Records & Milestones
With long careers come milestones — hopefully two things a number of Yankees players achieve during the ’20s. Let’s run down a few that could come.
Home runs are in vogue and the Yankees have no shortage of players who hit them. Giancarlo Stanton has 308 career dingers to his name, and unless he falls off a cliff, there’s a good shot he reaches 500 with the Yankees. Then there’s the other large slugger in the lineup, Aaron Judge, who has 110 homers. How far he gets in pinstripes depends on his sustained success and the organization re-signing him, but there’s no doubt he has potential for a big lifetime total.

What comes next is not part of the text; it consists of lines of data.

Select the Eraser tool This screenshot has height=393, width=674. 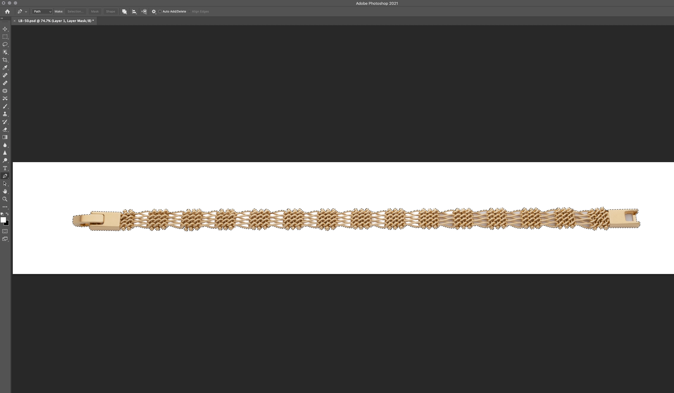[5, 130]

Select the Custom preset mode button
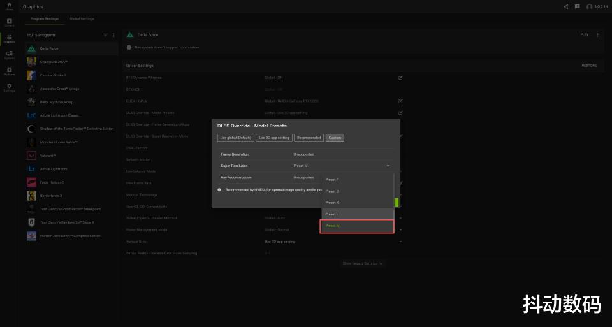tap(335, 138)
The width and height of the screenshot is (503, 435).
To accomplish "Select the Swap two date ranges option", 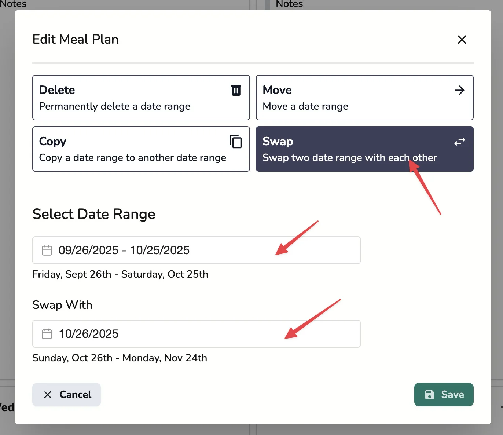I will click(364, 149).
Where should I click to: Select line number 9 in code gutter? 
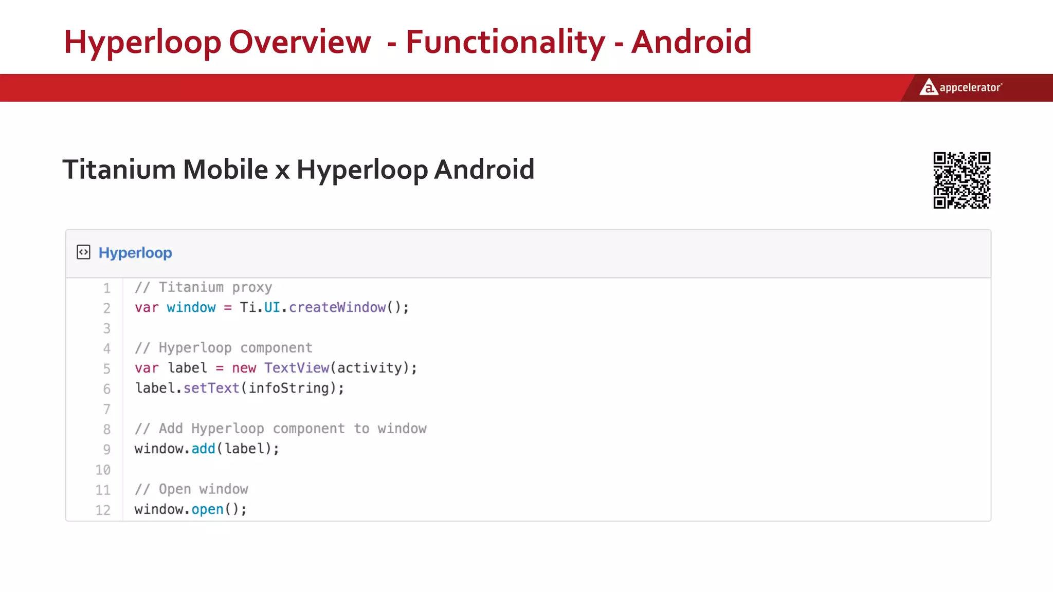tap(106, 449)
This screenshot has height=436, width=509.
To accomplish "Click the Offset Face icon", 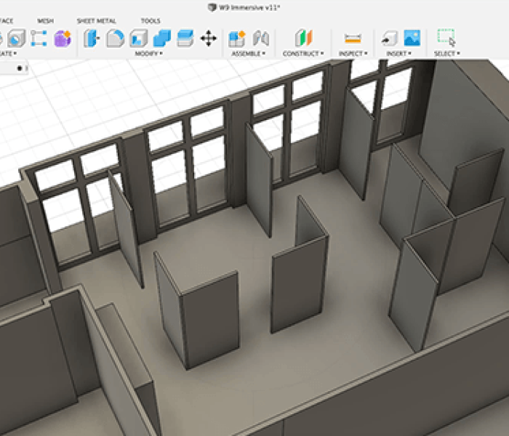I will coord(185,38).
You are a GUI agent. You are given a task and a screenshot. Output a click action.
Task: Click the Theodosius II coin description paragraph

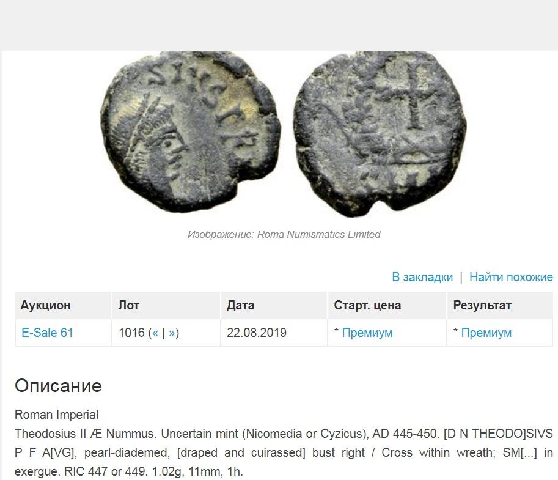coord(284,452)
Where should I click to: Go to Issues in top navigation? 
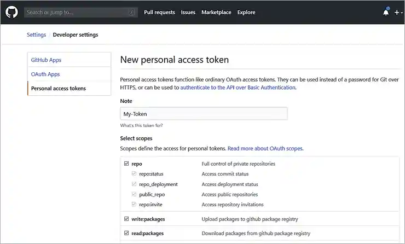point(188,12)
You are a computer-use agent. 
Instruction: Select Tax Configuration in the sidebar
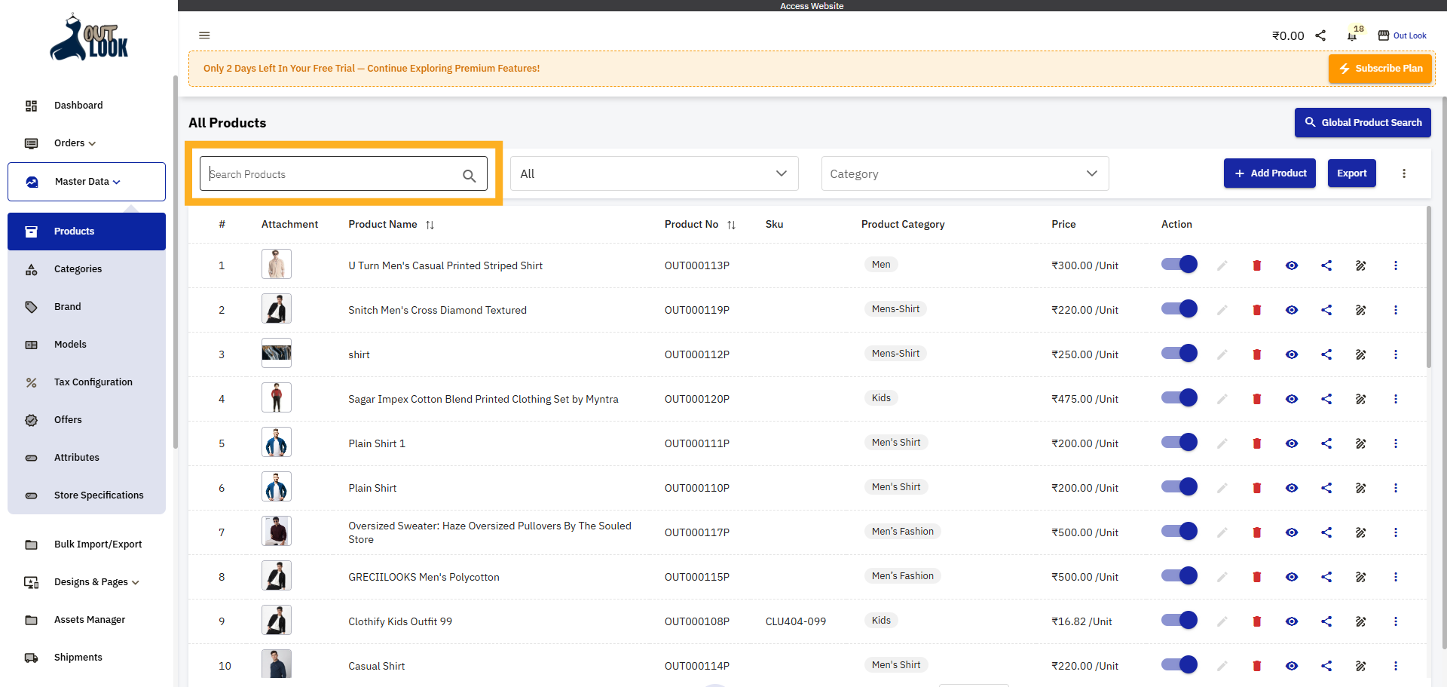click(x=92, y=382)
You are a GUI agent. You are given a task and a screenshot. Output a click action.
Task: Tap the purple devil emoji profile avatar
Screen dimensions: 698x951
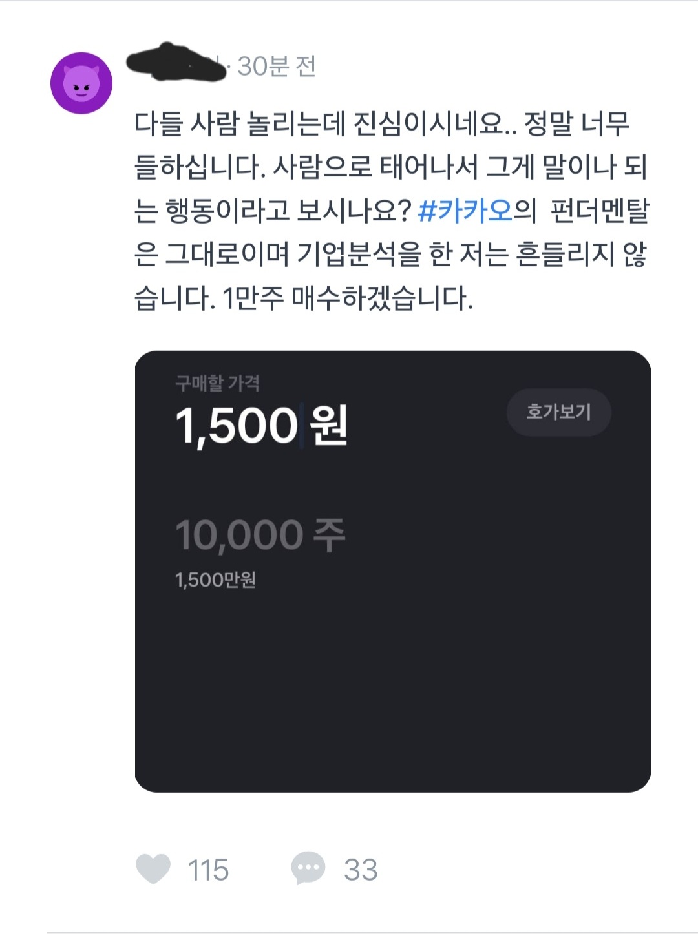(81, 83)
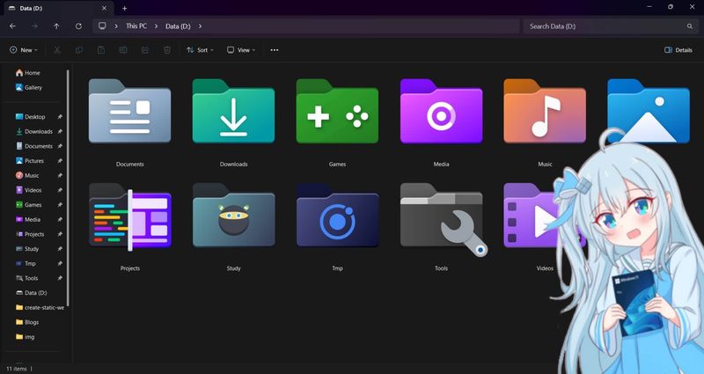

Sánchez also has a chance to set some catcher-records. He hit a career-high 34 homers this season; could he top Javy López’s 42 in 2003? Gary certainly seems capable if he could stay healthy. What about career homers? Mike Piazza’s 427 are most for a backstop. Gary’s at 105 through his age-26 season; Piazza had 92 at the same juncture. Still, the odds are slim and it’ll take quite a bit of longevity for Gary to even come close. It’ll also require the Yankees keeping him around once he’s a free agent after 2022.
On the pitching side, Cole is the one to watch. I know wins aren’t a big deal, but he’s at 94 right now and almost certainly will surpass 200 with the Yankees. 250 will be harder: he’d have to average just over 17 wins per year through 2028. On the other hand, 3,000 strikeouts seems within reach. With 1,336 entering this year, he’d need to tally 185 Ks per season to reach that figure.
Jasson Dominguez’s debut
Dominguez is merely 16 years-old, so it’s going to be a while before we see him in pinstripes. In fact, the prime of his career could be in the 2030s, not 2020s. It’s weird to say that.
In any event, provided that Dominguez’s prospect trajectory follows the hype, his debut is going to be a major event this decade. Prospects will break your heart, but all we can do right now is dream on his potential. See you in 2024 or 2025, Jasson.